Japón insta a OpenAI a dejar de utilizar manga y anime sin permiso

Tras una polémica, OpenAI vuelve a estar bajo la lupa. Esta vez, es el gobierno japonés el que no está de acuerdo con la forma en que OpenAI ha estado utilizando obras de arte japonesas y ha formalizado una petición para que pongan fin a esta situación. La noticia, publicada originalmente por ITMedia y posteriormente informado por IGN, La Comisión Europea ha denunciado que la inteligencia artificial (IA) de la aplicación de vídeo social de la empresa, Sora, había estado generando contenidos cuestionables que parecían copiar, o ‘copiar’, obras de arte japonesas.

Minoru Kiuchi, un veterano ministro del gobierno japonés con multitud de responsabilidades a su cargo, entre ellas la estrategia de propiedad intelectual del país, fue quien amonestó públicamente las acciones de OpenAI. Según él, el anime, el manga y otras expresiones artísticas relacionadas son “tesoros irremplazables” y ha dado el paso de pedir oficialmente a OpenAI que cese en su conducta infractora.

Todo esto se produce en medio de lo que pueden describirse como tiempos tumultuosos para la compañía estadounidense. Recientemente ha tenido que hacer frente a las reacciones negativas que suscitó la aplicación y posterior abandono de una política de exclusión voluntaria de los titulares de derechos de autor en su plataforma Sora.

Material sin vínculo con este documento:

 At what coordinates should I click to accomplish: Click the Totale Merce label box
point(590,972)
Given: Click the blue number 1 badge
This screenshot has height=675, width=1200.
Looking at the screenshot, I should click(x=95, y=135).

Sin duda, OpenAI reconoce la destreza creativa de los artistas japoneses, como ha dado a entender el consejero delegado de la empresa, Sam Altman. Ha declarado públicamente que tienen una deuda con Japón por su ‘notable producción creativa’. Curiosamente, el generador de imágenes de OpenAI ya había inundado Internet con un montón de imágenes que guardaban un asombroso parecido con las obras del famoso Studio Ghibli.

El futuro puede ser incierto para OpenAI en lo que respecta a su imagen pública, especialmente dadas las recientes turbulencias. Y con las presiones del gobierno japonés y la intensificación del escrutinio por parte de los titulares de derechos de autor, parece que la empresa tiene ante sí todo un reto. Navegar por estas aguas turbulentas exigirá compromiso, inventiva y un profundo respeto por los derechos de los artistas de todo el mundo, especialmente los de Japón. Sólo el tiempo dirá si OpenAI consigue poner remedio a la situación y suavizar las críticas que se están vertiendo contra ella.

Para más detalles sobre este asunto en curso, puede consultar el artículo original aquí.